By contrast, Thursday’s report from the Afghanistan Analysts Network says Mohammed, Karim, Kamin and Hamidullah “look to be innocent,” while Obaidullah and Zahir “may have been very junior insurgents."

“In recent weeks and months, the Periodic Review Board has reached similar conclusions about these six men, that the cases against them were flawed or, at least, the risk involved in transfer was not great,” the report says, referring to the parole-like board that clears detainees for transfer.

Obaidullah, Kamin and Hamidullah were transferred to the United Arab Emirates in August, while Mohammed, Zahir and Karim are awaiting transfer after being cleared this year.

The final two men, Gul and Rahim, have little public information available, but the report says what is available is “worrying.”

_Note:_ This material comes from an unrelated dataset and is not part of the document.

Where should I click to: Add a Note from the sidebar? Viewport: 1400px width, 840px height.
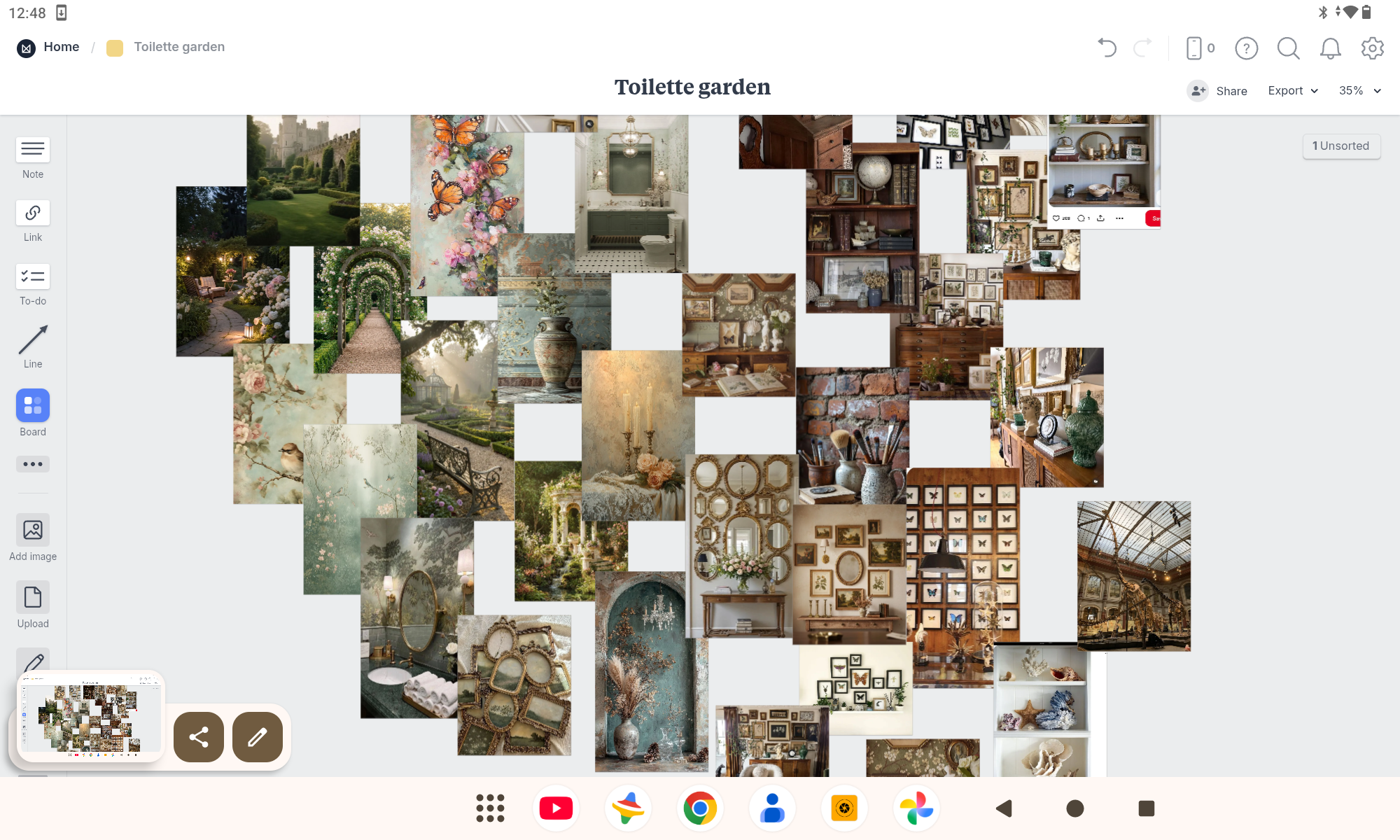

“What we can see of the evidence against them points to the same worrying patterns as in the first six cases: a reliance on unverified intelligence reports, confessions and detainee testimony, coupled with the use of torture and excessive secrecy,” the report says.

“Neither man has had the opportunity to defend himself and, in Rahim’s case much of the detail even of the allegations against him are secret.”